Vendor Tips: How to be Successful in Selling Your Child Care Business

Posted By: Judy Mims

How to be Successful in Selling Your Child Care Business    


Judy (bottom), Hugh (right), and Zohra (left) from

Childcare Properties, LLC


Ideally, the owner of a successful child care business plans for their eventual exit while still setting up their business; in other words, at the very beginning. 


Registering a separate corporation with the Secretary of State will help to ensure a smooth transition when it comes time to sell.  This business entity should have papers showing the ownership of the company and should keep its finances separate from those of the persons involved.  Also, the owner may want to hold the real estate in another company and pay themselves rent.  Both of these strategies will enable a prospective buyer to grasp the financial strength of the company easily.


As child care center businesses are valued on their profitability, allowing a prospective buyer to easily view the company’s finances in a verifiable format is crucial.  This means reporting the company’s income on federal tax returns, so it can be verified by a buyer’s lender.  Reporting all the income and expenses accurately allows both a buyer and their banker to maximize the loan amount.  Income that is not reported cannot be utilized in calculating the value of the business, so keeping accurate books is very important.


The other key component of value is the real property.  Of course, a key part of that is location, but once a purchase has been made, there is nothing more an owner can do.  Locating a child care center on a street that has substantial traffic is ideal, particularly close to a freeway on the “morning drive” side of the street.


What else can an owner do?  Keeping up with maintenance and keeping your center clean is also important.  Try taking a deep breath as you walk into your center.  Smell anything?   Sniff again.  Parents looking to enroll their children tell us that unless a center smells clean, they will not enroll their children in a program. 


Look around carefully as you enter.  First impressions count—is the parking lot clean?  Is the landscaping attractive?  Is the paint fresh?  Are there stains on the floor?  Does the person behind the desk stand and greet people as they enter?  All these things contribute to a good impression, which will help to increase enrollment.


Most buyers are concerned about losing families during a transition.  This concern can be minimized by having a director who is the public face of your center, and who can run it competently in your absence.
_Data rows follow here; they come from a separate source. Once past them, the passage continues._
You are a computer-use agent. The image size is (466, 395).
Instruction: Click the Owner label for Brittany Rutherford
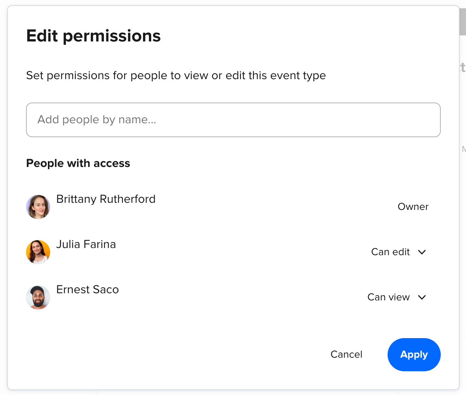[x=413, y=207]
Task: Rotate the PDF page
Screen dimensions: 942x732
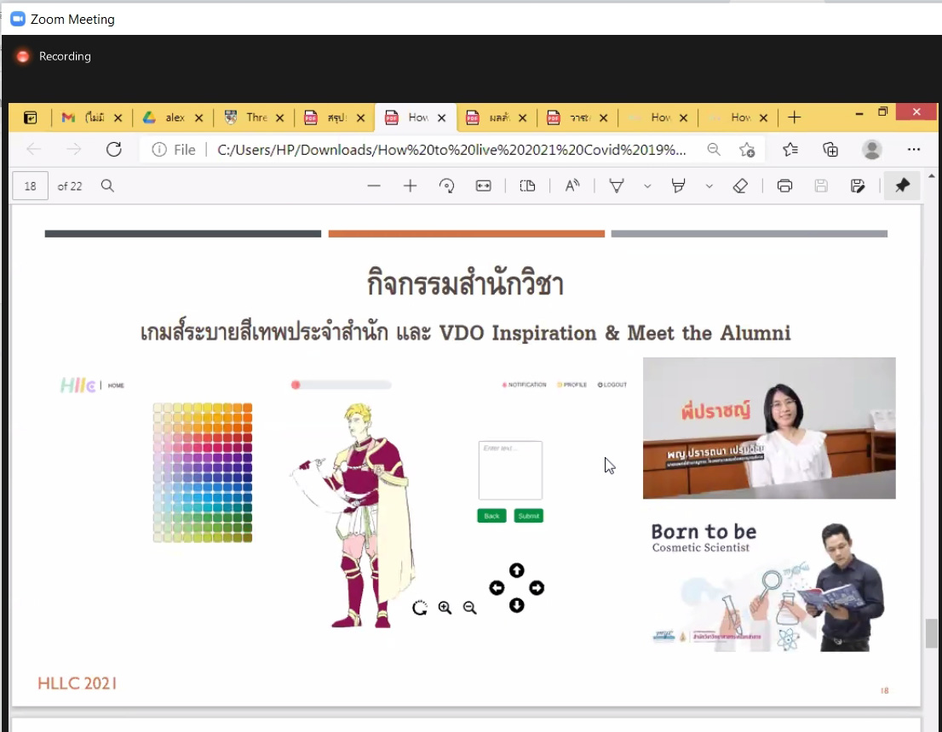Action: (x=448, y=186)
Also, don’t tell your employees you are thinking about selling.  Employees worry, which translates to talking with each other and with parents.  This can lead to families leaving long before a sale is imminent.  And lower profits lead to a lower price.


Lastly, speak with a real estate agent or business broker who can guide you to a realistic asking price for your center.  Keep in mind the process may take a year or even longer, during which time your center has to continue to run smoothly.